══ Records to use ══

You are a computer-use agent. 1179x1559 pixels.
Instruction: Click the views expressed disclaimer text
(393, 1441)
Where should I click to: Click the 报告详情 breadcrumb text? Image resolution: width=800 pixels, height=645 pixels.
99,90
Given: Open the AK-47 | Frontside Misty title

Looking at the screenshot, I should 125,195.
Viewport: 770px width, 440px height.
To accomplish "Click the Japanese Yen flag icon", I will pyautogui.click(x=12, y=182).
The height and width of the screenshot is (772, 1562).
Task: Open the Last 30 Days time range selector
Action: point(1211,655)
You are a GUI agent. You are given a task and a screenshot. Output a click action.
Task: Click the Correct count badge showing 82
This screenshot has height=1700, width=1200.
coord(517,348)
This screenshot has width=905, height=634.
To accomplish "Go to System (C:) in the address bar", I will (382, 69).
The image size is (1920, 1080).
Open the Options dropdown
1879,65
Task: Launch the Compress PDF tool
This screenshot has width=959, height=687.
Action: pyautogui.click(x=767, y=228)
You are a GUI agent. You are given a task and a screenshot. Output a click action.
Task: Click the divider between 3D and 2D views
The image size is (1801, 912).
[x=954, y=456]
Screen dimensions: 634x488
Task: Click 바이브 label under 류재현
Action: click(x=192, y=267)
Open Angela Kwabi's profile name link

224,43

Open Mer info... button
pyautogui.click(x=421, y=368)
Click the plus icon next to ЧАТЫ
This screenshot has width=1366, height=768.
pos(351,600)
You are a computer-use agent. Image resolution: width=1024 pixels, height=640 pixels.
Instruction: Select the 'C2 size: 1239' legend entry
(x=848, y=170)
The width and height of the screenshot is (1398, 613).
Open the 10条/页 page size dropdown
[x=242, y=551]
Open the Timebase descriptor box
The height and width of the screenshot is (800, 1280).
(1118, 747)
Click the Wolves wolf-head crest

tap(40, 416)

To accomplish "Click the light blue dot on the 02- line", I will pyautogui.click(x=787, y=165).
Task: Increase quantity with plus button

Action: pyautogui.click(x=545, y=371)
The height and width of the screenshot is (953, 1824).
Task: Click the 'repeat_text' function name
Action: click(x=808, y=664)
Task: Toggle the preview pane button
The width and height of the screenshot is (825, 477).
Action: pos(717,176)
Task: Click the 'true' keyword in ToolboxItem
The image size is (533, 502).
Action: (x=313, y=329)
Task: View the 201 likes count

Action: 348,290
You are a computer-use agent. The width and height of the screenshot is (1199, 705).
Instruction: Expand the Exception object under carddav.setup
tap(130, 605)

═══

Pull out every line of the data above that contains the word "name".

Open Angela Kwabi's profile name link
Task: Click the 'repeat_text' function name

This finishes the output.